WORKING DATA
______________________________
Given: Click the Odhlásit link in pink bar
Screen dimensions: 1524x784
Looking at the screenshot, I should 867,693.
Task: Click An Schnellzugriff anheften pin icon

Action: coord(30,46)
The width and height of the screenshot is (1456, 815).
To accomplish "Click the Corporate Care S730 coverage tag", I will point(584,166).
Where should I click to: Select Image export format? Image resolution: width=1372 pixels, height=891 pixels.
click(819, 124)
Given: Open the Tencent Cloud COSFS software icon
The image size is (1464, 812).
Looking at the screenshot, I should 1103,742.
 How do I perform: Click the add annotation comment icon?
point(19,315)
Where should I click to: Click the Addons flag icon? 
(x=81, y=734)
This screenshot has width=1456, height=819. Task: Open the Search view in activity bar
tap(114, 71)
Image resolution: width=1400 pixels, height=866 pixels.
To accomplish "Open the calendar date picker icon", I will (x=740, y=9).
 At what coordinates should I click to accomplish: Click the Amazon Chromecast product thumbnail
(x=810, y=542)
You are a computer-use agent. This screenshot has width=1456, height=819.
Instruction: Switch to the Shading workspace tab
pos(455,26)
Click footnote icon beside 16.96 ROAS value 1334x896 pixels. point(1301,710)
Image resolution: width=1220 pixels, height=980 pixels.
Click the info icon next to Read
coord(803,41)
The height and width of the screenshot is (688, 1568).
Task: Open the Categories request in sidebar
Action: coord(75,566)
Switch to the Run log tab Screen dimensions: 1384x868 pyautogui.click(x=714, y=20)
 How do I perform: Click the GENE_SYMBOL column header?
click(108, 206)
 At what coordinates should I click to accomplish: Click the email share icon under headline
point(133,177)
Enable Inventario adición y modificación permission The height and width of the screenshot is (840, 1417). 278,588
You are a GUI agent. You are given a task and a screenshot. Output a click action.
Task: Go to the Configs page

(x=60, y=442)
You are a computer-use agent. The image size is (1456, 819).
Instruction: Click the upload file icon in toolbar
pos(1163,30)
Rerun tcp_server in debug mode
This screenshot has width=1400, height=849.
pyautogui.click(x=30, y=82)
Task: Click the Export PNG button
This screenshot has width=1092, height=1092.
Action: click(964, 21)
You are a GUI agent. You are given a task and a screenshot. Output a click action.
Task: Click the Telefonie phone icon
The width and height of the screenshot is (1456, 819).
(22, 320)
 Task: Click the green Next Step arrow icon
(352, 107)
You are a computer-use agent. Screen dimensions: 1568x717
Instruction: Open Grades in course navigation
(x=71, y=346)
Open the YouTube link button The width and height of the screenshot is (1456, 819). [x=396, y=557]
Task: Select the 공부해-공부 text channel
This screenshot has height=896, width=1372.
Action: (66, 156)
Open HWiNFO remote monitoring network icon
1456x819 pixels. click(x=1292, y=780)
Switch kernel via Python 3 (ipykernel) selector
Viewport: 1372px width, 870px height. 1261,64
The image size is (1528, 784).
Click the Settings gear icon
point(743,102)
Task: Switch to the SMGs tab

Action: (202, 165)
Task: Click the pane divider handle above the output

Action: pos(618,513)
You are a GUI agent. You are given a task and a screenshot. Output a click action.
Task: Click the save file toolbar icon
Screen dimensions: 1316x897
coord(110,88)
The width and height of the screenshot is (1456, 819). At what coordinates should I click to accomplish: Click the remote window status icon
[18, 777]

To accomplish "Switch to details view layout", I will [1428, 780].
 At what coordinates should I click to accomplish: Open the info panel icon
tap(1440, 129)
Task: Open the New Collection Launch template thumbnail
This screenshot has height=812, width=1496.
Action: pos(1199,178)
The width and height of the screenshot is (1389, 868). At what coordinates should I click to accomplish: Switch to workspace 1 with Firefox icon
______________________________
TASK BRIEF
Give back every entry, word for word.

WRITTEN ANSWER
Given: Click the Odhlásit link in pink bar
Screen dimensions: 1524x784
Looking at the screenshot, I should 867,693.
Task: Click An Schnellzugriff anheften pin icon

Action: coord(30,46)
The width and height of the screenshot is (1456, 815).
To accomplish "Click the Corporate Care S730 coverage tag", I will point(584,166).
Where should I click to: Select Image export format? Image resolution: width=1372 pixels, height=891 pixels.
click(819, 124)
Given: Open the Tencent Cloud COSFS software icon
The image size is (1464, 812).
Looking at the screenshot, I should 1103,742.
 How do I perform: Click the add annotation comment icon?
point(19,315)
Where should I click to: Click the Addons flag icon? 
(x=81, y=734)
This screenshot has width=1456, height=819. Task: Open the Search view in activity bar
tap(114, 71)
Image resolution: width=1400 pixels, height=866 pixels.
To accomplish "Open the calendar date picker icon", I will (x=740, y=9).
 At what coordinates should I click to accomplish: Click the Amazon Chromecast product thumbnail
(x=810, y=542)
You are a computer-use agent. This screenshot has width=1456, height=819.
Instruction: Switch to the Shading workspace tab
pos(455,26)
Click footnote icon beside 16.96 ROAS value 1334x896 pixels. point(1301,710)
Image resolution: width=1220 pixels, height=980 pixels.
Click the info icon next to Read
coord(803,41)
The height and width of the screenshot is (688, 1568).
Task: Open the Categories request in sidebar
Action: coord(75,566)
Switch to the Run log tab Screen dimensions: 1384x868 pyautogui.click(x=714, y=20)
 How do I perform: Click the GENE_SYMBOL column header?
click(108, 206)
 At what coordinates should I click to accomplish: Click the email share icon under headline
point(133,177)
Enable Inventario adición y modificación permission The height and width of the screenshot is (840, 1417). 278,588
You are a GUI agent. You are given a task and a screenshot. Output a click action.
Task: Go to the Configs page

(x=60, y=442)
You are a computer-use agent. The image size is (1456, 819).
Instruction: Click the upload file icon in toolbar
pos(1163,30)
Rerun tcp_server in debug mode
This screenshot has width=1400, height=849.
pyautogui.click(x=30, y=82)
Task: Click the Export PNG button
This screenshot has width=1092, height=1092.
Action: click(964, 21)
You are a GUI agent. You are given a task and a screenshot. Output a click action.
Task: Click the Telefonie phone icon
The width and height of the screenshot is (1456, 819).
(22, 320)
 Task: Click the green Next Step arrow icon
(352, 107)
You are a computer-use agent. Screen dimensions: 1568x717
Instruction: Open Grades in course navigation
(x=71, y=346)
Open the YouTube link button The width and height of the screenshot is (1456, 819). [x=396, y=557]
Task: Select the 공부해-공부 text channel
This screenshot has height=896, width=1372.
Action: (66, 156)
Open HWiNFO remote monitoring network icon
1456x819 pixels. click(x=1292, y=780)
Switch kernel via Python 3 (ipykernel) selector
Viewport: 1372px width, 870px height. 1261,64
The image size is (1528, 784).
Click the Settings gear icon
point(743,102)
Task: Switch to the SMGs tab

Action: (202, 165)
Task: Click the pane divider handle above the output

Action: pos(618,513)
You are a GUI agent. You are given a task and a screenshot. Output a click action.
Task: Click the save file toolbar icon
Screen dimensions: 1316x897
coord(110,88)
The width and height of the screenshot is (1456, 819). At what coordinates should I click to accomplish: Click the remote window status icon
[18, 777]

To accomplish "Switch to details view layout", I will [1428, 780].
 At what coordinates should I click to accomplish: Open the info panel icon
tap(1440, 129)
Task: Open the New Collection Launch template thumbnail
This screenshot has height=812, width=1496.
Action: pos(1199,178)
The width and height of the screenshot is (1389, 868). At what coordinates should I click to accomplish: Switch to workspace 1 with Firefox icon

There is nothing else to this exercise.